Rutgers Food Science Professor Offers Practical Advice on Food in the Era of COVID-19

“If you are concerned about the outside of food packages being contaminated, I suggest that you wash your hands or sanitize your hands before you sit down to eat any food that you might’ve taken out of those containers. And guess what, washing your hands before you eat is a best practice even when we’re not in a pandemic,” said Don Schaffner, an extension specialist in food science and distinguished professor in the Department of Food Science in the School of Environmental and Biological Sciences.

“Soap should absolutely not be used to wash food,” Dr. Schaffner said. “It’s not designed for that. Soap can cause nausea, vomiting and diarrhea if ingested. Current recommendations by scientific experts, including the FDA and USDA, say to wash fresh fruits and vegetables in cold water.”

Another important bit of advice to consider is whether it’s appropriate to even go to the grocery store at all, Professor Schaffner said. According to the CDC, older adults and people of any age with serious underlying medical conditions might be at higher risk for severe illness from COVID-19. If you fall into one of these categories, Dr. Schaffner suggests that you might want to consider using a shopping service or having a family member or neighbor do your shopping. Remember that if that person does not live with you, you should practice appropriate social distancing when receiving your groceries.“For people going to grocery stores, many are offering hand sanitizers at the entrance and are offering to sanitize grocery carts. I think these are two great ideas, and customers should take advantage of both of them,” he said.

RECORDED DATA -
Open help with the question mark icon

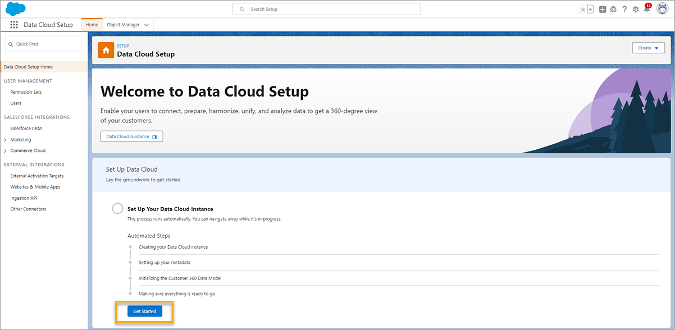click(624, 9)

TASK REQUIREMENTS -
[1] According to the food safety article, why should soap not be used to wash food? Answer in one to three sentences.
[2] What do the FDA and USDA recommend for washing fresh fruits and vegetables, according to the food safety article?
[3] Return the stretch of the food safety article from "Rutgers Food Science" through "and Biological Sciences.".

ANSWERS BY TASK -
[1] Soap is not designed for washing food, and if it is ingested it can cause nausea, vomiting and diarrhea.

[2] They recommend washing fresh fruits and vegetables in cold water.

[3]
Rutgers Food Science Professor Offers Practical Advice on Food in the Era of COVID-19

“If you are concerned about the outside of food packages being contaminated, I suggest that you wash your hands or sanitize your hands before you sit down to eat any food that you might’ve taken out of those containers. And guess what, washing your hands before you eat is a best practice even when we’re not in a pandemic,” said Don Schaffner, an extension specialist in food science and distinguished professor in the Department of Food Science in the School of Environmental and Biological Sciences.